Nye Bevan did not make old bones, and perhaps that’s just as well. According to a recent British Social Attitudes survey, 52 per cent of those polled are dissatisfied with the NHS, in particular with the difficulties in getting a GP appointment, with long A&E trolley waits and with huge delays for hospital appointments. All this, in spite of ever more money being chucked into its maw.
If invited, I could immediately save the NHS a packet by dialling down the thermostat that has turned hospitals into Hotel Tropicana for bacteria, and by asking, wherever possible, patients’ relatives to provide food, thereby reducing the amount of unappetising slop that goes straight from plate to bin while the sick go hungry. But that is not my theme today. My theme is something rather clever invented by NHS thinkers to distract us from our dissatisfaction. Window-dressing.
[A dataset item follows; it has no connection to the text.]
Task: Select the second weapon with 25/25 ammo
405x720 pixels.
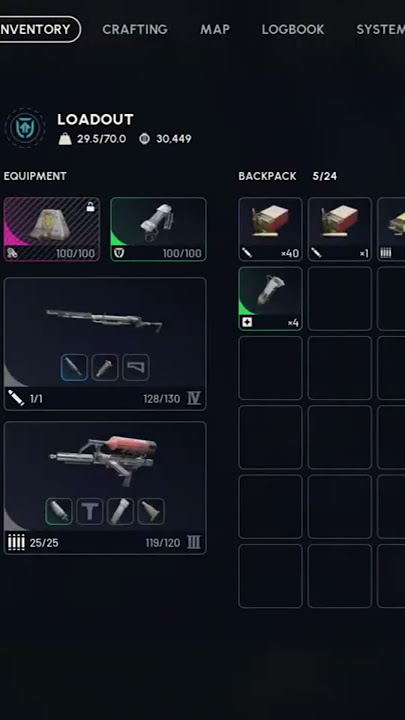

I, like everyone else who cannot afford private healthcare, must join the 8 a.m. scrum to speak to a receptionist and request an appointment with my GP. Fat chance. But that’s not to say I’m ignored or overlooked. I hear from the practice all the time. Invitations to this, online surveys about that. Would I like to complete a questionnaire about my drinking habits? No, thank you. Unless… might this be a devious way of getting called in for a little chat? How many units a week would that take?
Into my inbox the messages ping: how to calculate my BMI; advice on ‘seasonal’ health; an invitation to a coffee morning if I’m feeling lonely.